On one side of the area a mud dam has been constructed to retain water in a semi-artificial pond, where the birds can stay even if the tide is out. As we drive along this pond, we notice some municipality workers on the far side, standing in the water. Undoubtedly this is a disturbance to the birds, so we drive around and along the mud dam to investigate what they are doing there. It turns out that they are from the Pest control sections and that they have been putting out rattraps among the mangroves. Apparently this muddy work necessitated ablutions. The guys were told in no uncertain terms that cleaning would have to be done elsewhere and not in the middle of the nature reserve at the height of the breeding season!

Kevin's work is an ongoing effort to raise awareness of environmental issues. It is an uphill struggle. For instance, the fence that is being erected at the moment is very important. But the fence is placed right along the edge of the high tide line, with only a few meters, somewhere even only one meter, between the fence and the water's edge. This not only reduces the area that the plovers need for their nesting, it also allows people to come too close to the water's edge, where at high tide the waders will be feeding. Enormous amounts of construction rubble and garbage have been pushed within the fenced area. A cleaning operation will be difficult and will cause a lot of disturbance.

In the mid-nineties over 40,000 mangrove seedlings were planted along the south shore and the top end of the creek. These mangroves have grown up well and are now seeding themselves out all along the northern shore as well. This "greening operation" has changed the creek from a flat non-vegetated inter-tidal zone to an evolving mangrove forest. Some trees are already three meters high! On the one hand this is certainly pleasing to the human eye, on the other hand it is bound to have affected the bird life of the area. No environmental impact study was made before planting the mangroves and at the time some bird watchers were quite concerned about the effects of the planting. Some birds are bound to avoid vegetation, others may enjoy it more. However, it seems advisable to curb the spread of the mangroves to some extent in order to retain the nature of the inter-tidal flats that make such a great habitat for the resident and migratory wading birds.

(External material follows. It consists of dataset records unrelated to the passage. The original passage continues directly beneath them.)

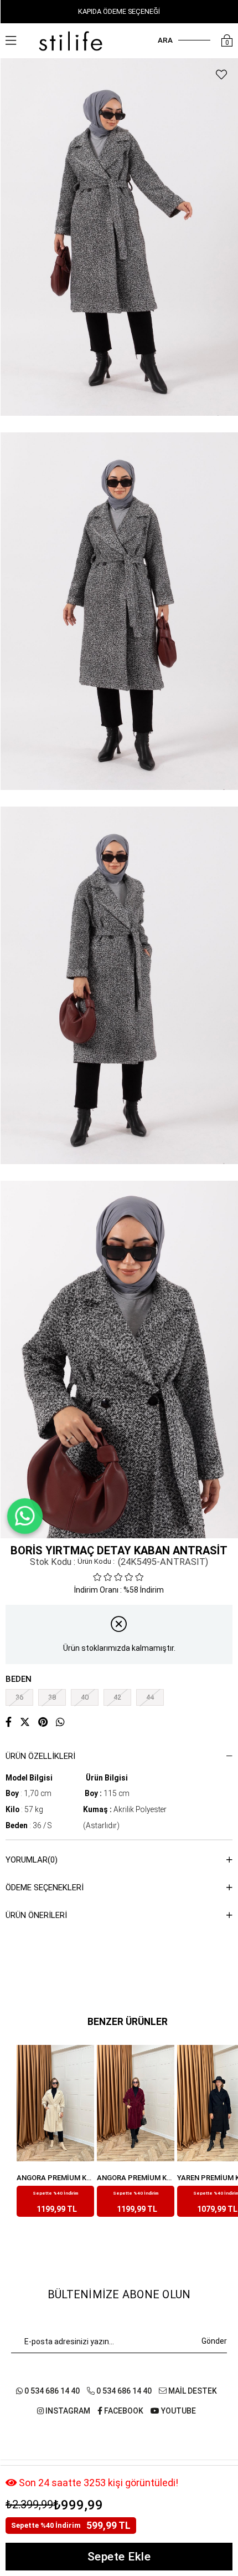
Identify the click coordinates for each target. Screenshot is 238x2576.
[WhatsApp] (25, 1516)
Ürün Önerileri (36, 1915)
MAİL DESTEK (192, 2390)
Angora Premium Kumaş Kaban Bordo (135, 2178)
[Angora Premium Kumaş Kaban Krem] (55, 2103)
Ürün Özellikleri (40, 1756)
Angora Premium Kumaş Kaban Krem (55, 2178)
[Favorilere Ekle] (221, 74)
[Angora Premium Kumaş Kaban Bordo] (135, 2103)
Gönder (214, 2341)
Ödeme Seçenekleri (45, 1888)
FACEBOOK (122, 2410)
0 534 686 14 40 (51, 2390)
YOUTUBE (177, 2410)
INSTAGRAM (67, 2410)
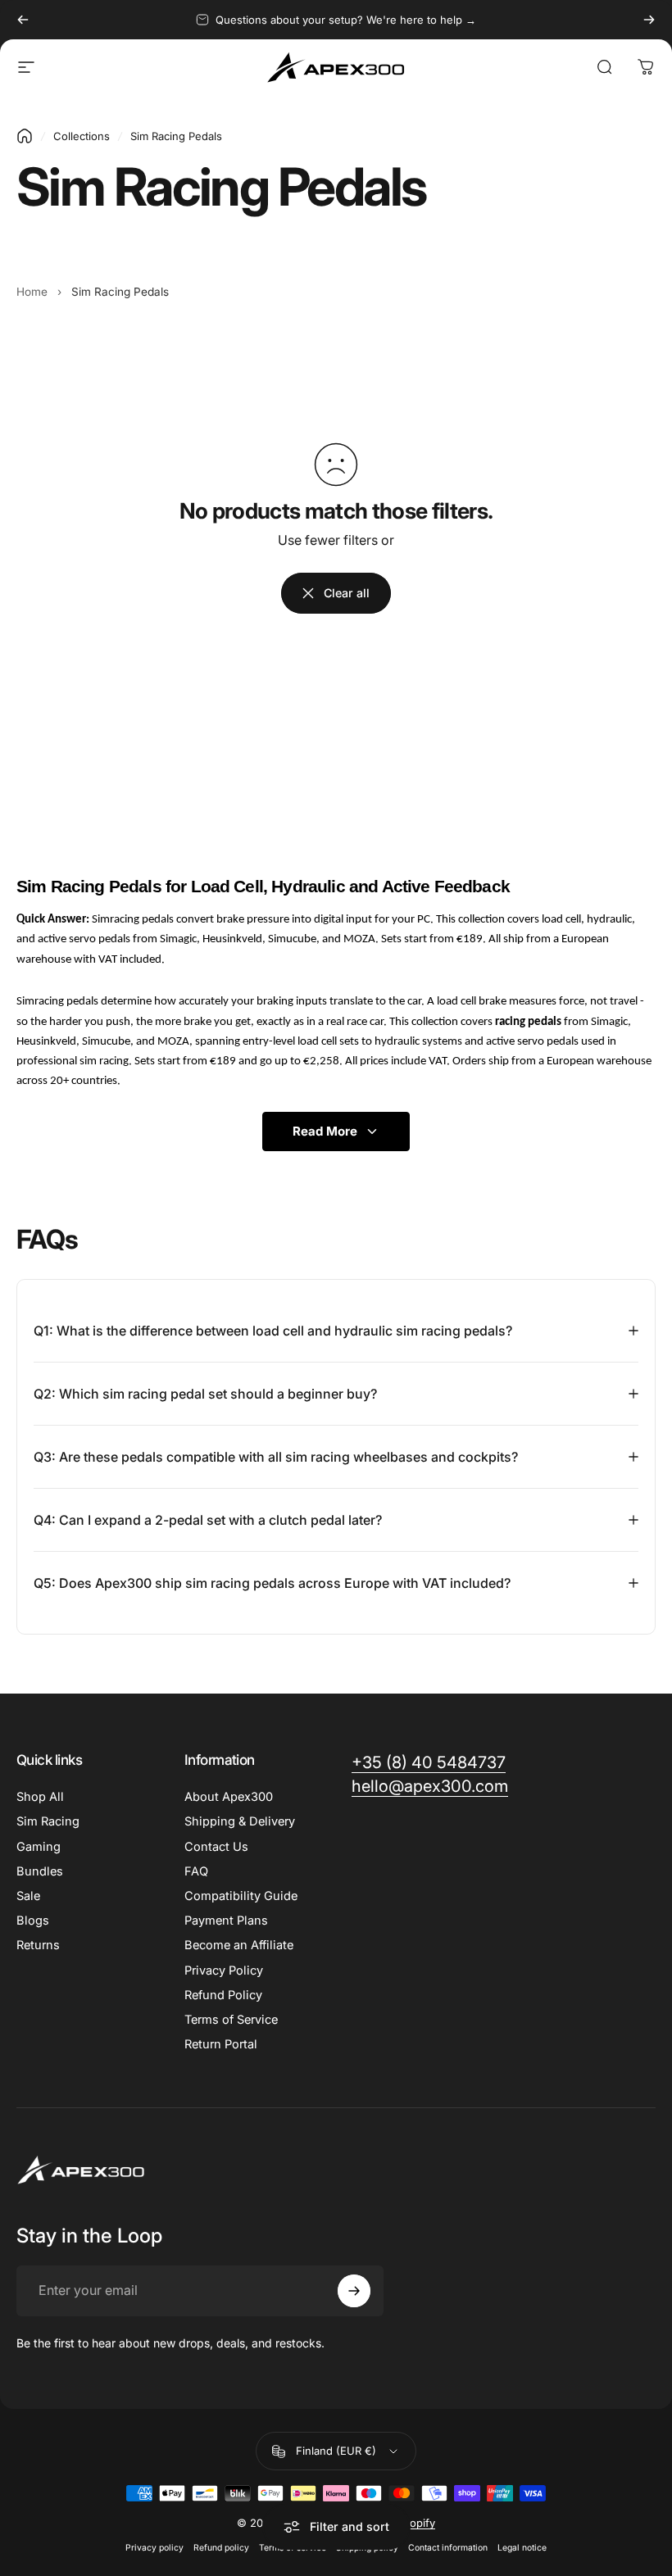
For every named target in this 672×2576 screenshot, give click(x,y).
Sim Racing (47, 1821)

Many years ago an island was built in the center of the creek and nesting platforms were erected along the shore to encourage the resident and visiting Greater flamingos (Phoenicopterus ruber) to breed. The flock of flamingoes usually numbers between 1000 and 1400 individuals. So far breeding has not taken place here, in spite of all the effort put into encouraging it.
A few years ago, flamingoes started nesting at the man-made al Ghar lake in Abu Dhabi emirate. Several young hatched, causing great excitement among bird-lovers as this was the first flamingo breeding on the Arabian Peninsula in many decades. Unfortunately at that time, publicity about the event caused unscrupulous people to visit the site and rob and trample the nest and steal the young birds. Since then, the site has become a protected area, off-limits for the public. But the flamingoes have not bred there again.

It is wonderful that Dubai has such an important and beautiful small nature reserve virtually in the heart of the city. Now that the protection of the site is actually being implemented, the next step that is needed is to arrange for limited access to the site to see the birds in their natural habitat. Tourists and students as well as scientists should be the target groups for such access. Because we only respect what we know and we can only know what we can see and learn about!